IEP day is the day of the year that I walk around skinless.
Every other day of the year, we measure using our Anthy ruler. He is judged only by his best self. We do not worry about what he cannot do. We do not worry about where other kiddos in his class are. Every other day we take where he is and celebrate him there and push him one step more from there and love him there.
IEP day is the day of the year that we have to measure his progress by a standard ruler. We get to hear how he has grown over the year, which is joyful. We also have to hear about how far he has to go, which hurts.
Every time.
I hurt.
The entire day.
I have done this day enough times to know not try to fight the hurt. I just let myself hurt. I am his momma. I get to hurt.
I have my survival strategies.
I send an SOS to those of my tribe that I can reach.
I cry.
A lot.
In random places.
(This year Metamora Post Office got the unique privilege of my random tears.)
And, because I am human, sometimes this hurt makes all my wounds hurt. Today is that kind of day.
And yet, I am grateful for my wounds. All of them.
In the moment of not fighting the hurt, I get a flash of how sacred these wounds are.
My wounds are sacred. They are my badges of honor. They give me a slightly deeper, longer, wider view of life - if only momentarily. They are not quite a Total Perspective Vortex*, but they are my partial perspective vortex. Each wound holds a humbling heartbreak. From the old to the new, from the small to the large, each holds a sacred lesson which I call a gift.
I am not special. My pain is not special.

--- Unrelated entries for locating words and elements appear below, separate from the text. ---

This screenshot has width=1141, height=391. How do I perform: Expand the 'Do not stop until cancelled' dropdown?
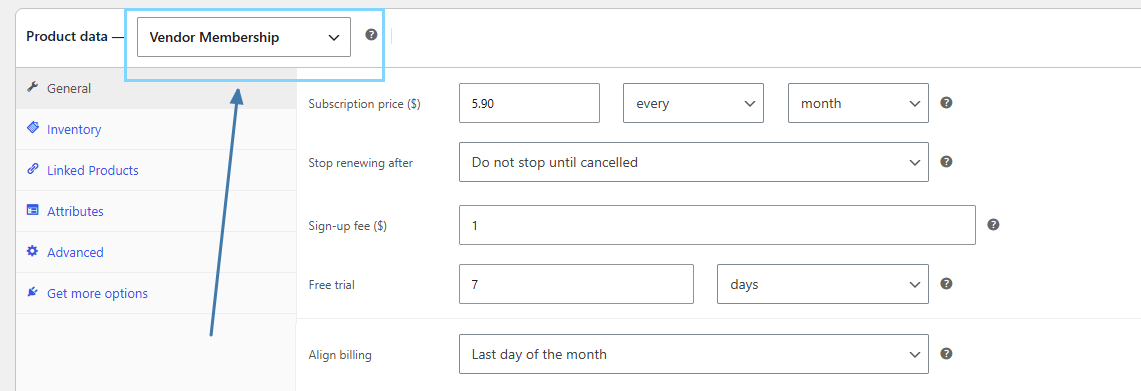(693, 162)
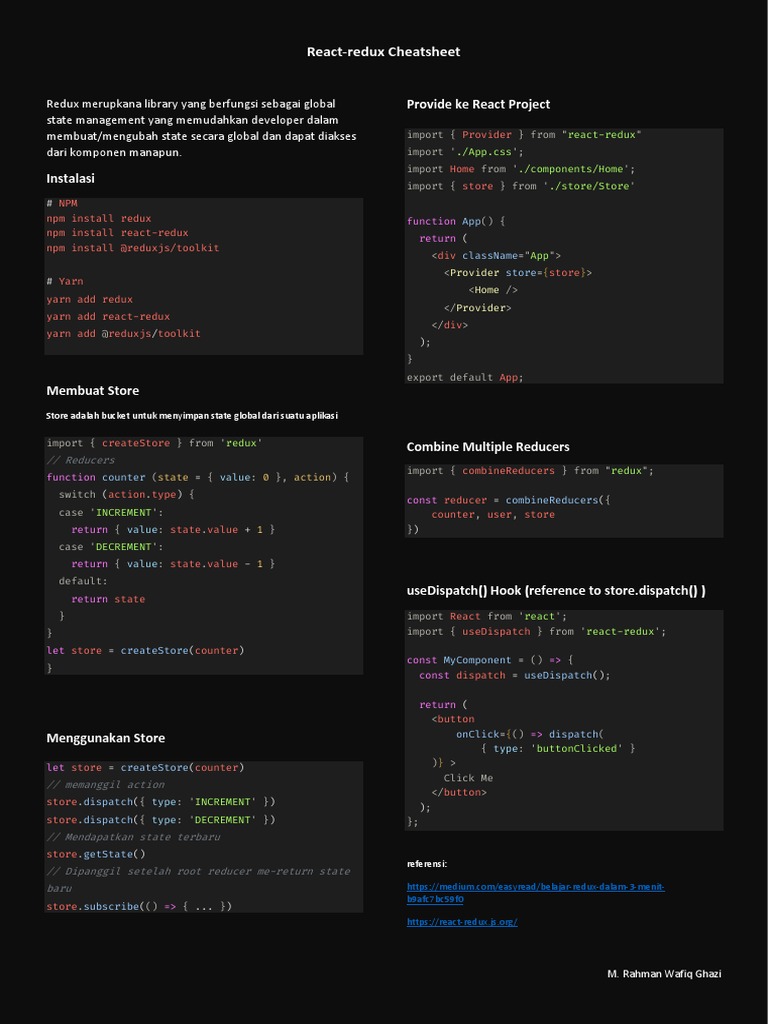Click the 'referensi:' label

427,863
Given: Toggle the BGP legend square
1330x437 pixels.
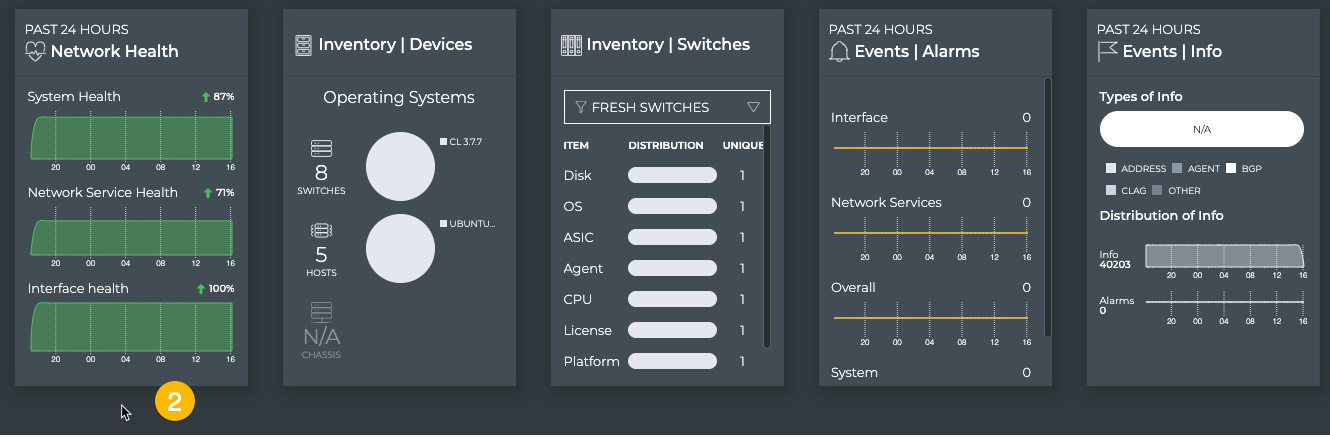Looking at the screenshot, I should [x=1231, y=169].
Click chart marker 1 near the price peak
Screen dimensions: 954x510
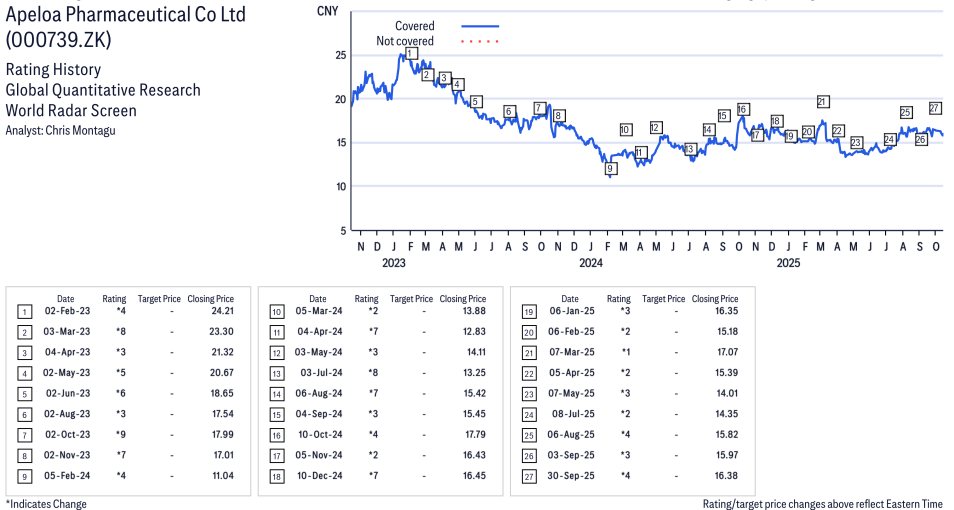click(x=410, y=53)
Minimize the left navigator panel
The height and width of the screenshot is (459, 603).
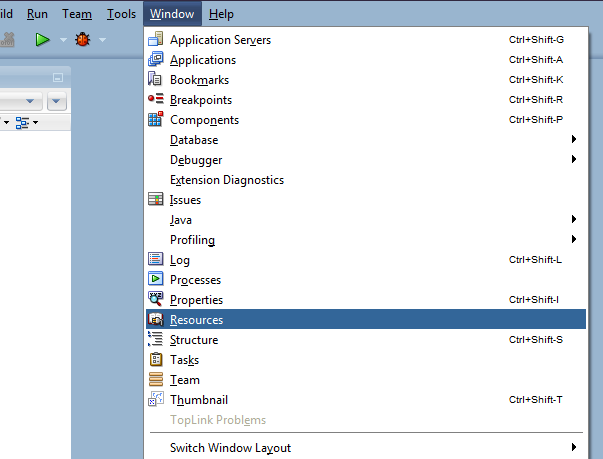point(57,78)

My pain is the everyday kind of pain.
The momma-pain
The dreams-not-come-true-pain
The loss-pain
The fear-for-those-I-love-pain
I do not mean to sound like I am glorifying pain. I don't believe it is the only way to wisdom or the sacred.
However, it would be foolhardy and disrespectful to life to deny that it is a road to wisdom, that it does hold gifts.
Through this pain, when I am lucky and very still, I get a few knee-weakening, awakened moments of clarity into the blessedness and sacredness of feeling it all, of living it all.